Ca/Calmodulin Kinase II Differentially Modulates Potassium Currents

Abstract

Background— Potassium currents contribute to action potential duration (APD) and arrhythmogenesis. In heart failure, Ca/calmodulin-dependent protein kinase II (CaMKII) is upregulated and can alter ion channel regulation and expression. Methods and Results— We examine the influence of overexpressing cytoplasmic CaMKIIδ _C , both acutely in rabbit ventricular myocytes (24-hour adenoviral gene transfer) and chronically in CaMKIIδ _C -transgenic mice, on transient outward potassium current (I _to ), and inward rectifying current (I _K1 ). Acute and chronic CaMKII overexpression increases I _to,slow amplitude and expression of the underlying channel protein K _V 1.4. Chronic but not acute CaMKII overexpression causes downregulation of I _to,fast , as well as K _V 4.2 and KChIP2, suggesting that K _V 1.4 expression responds faster and oppositely to K _V 4.2 on CaMKII activation. These amplitude changes were not reversed by CaMKII inhibition, consistent with CaMKII-dependent regulation of channel expression and/or trafficking. CaMKII (acute and chronic) greatly accelerated recovery from inactivation for both I _to components, but these effects were acutely reversed by AIP (CaMKII inhibitor), suggesting that CaMKII activity directly accelerates I _to recovery.
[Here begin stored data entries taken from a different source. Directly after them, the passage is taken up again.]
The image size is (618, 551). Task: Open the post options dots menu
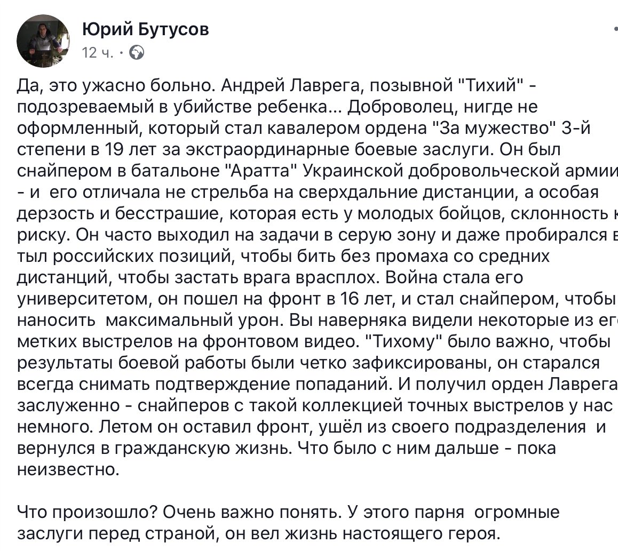click(x=614, y=29)
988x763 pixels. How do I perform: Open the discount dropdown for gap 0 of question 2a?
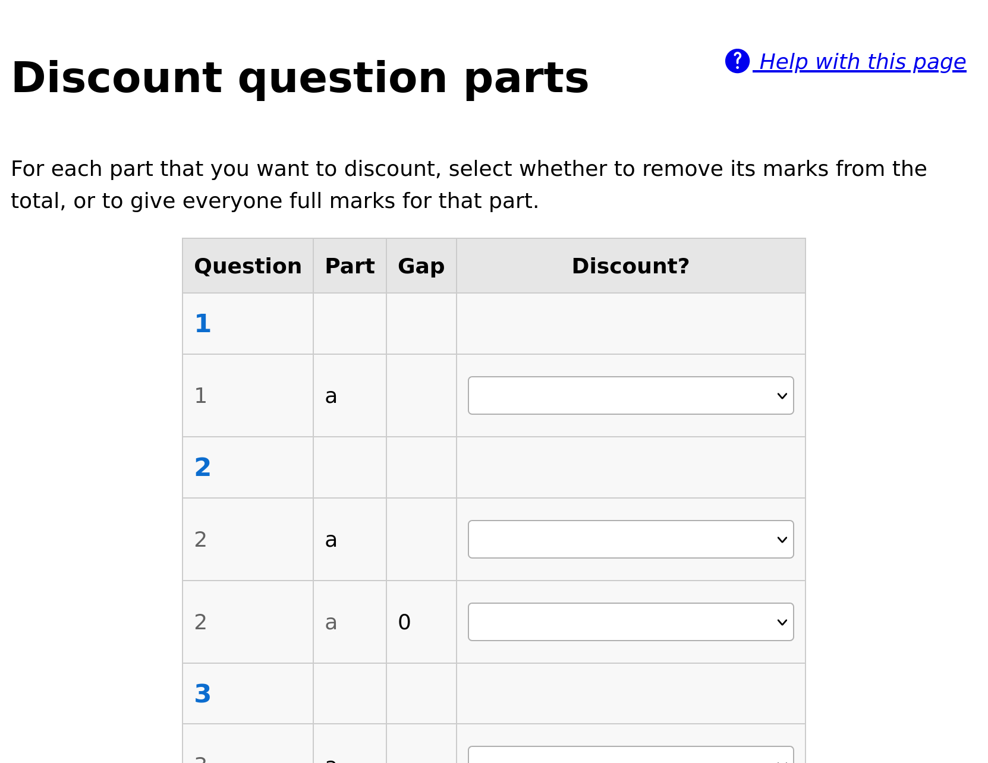pos(631,622)
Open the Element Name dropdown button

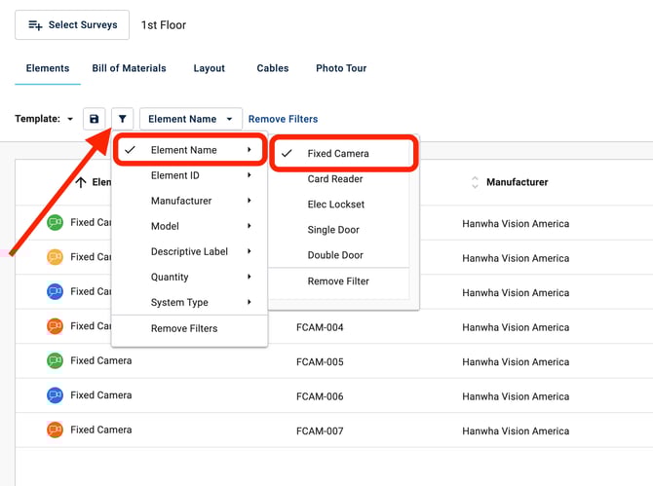(190, 119)
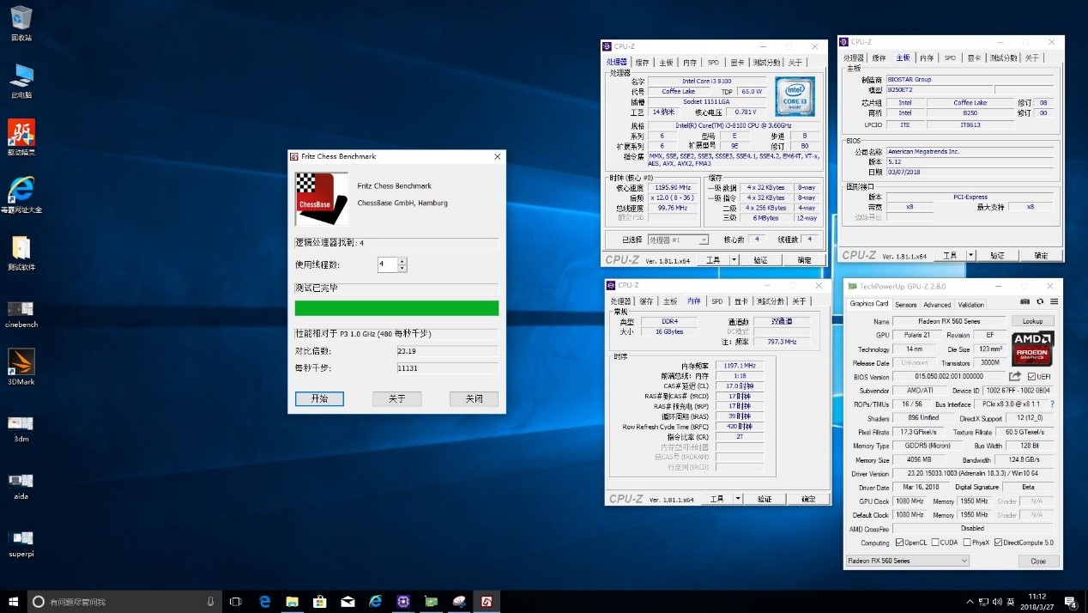Click the question mark beside Bus Interface
The image size is (1088, 613).
tap(1052, 404)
Expression levels of I _K1 and Kir2.1 mRNA were downregulated by CaMKII overexpression. CaMKII acutely increased I _K1 , based on inhibition by AIP (in both models). CaMKII overexpression in mouse prolonged APD (consistent with reduced I _to,fast and I _K1 ), whereas CaMKII overexpression in rabbit shortened APD (consistent with enhanced I _K1 and I _to,slow and faster I _to recovery). Computational models allowed discrimination of contributions of different channel effects on APD. Conclusion— CaMKII has both acute regulatory effects and chronic expression level effects on I _to and I _K1 with complex consequences on APD.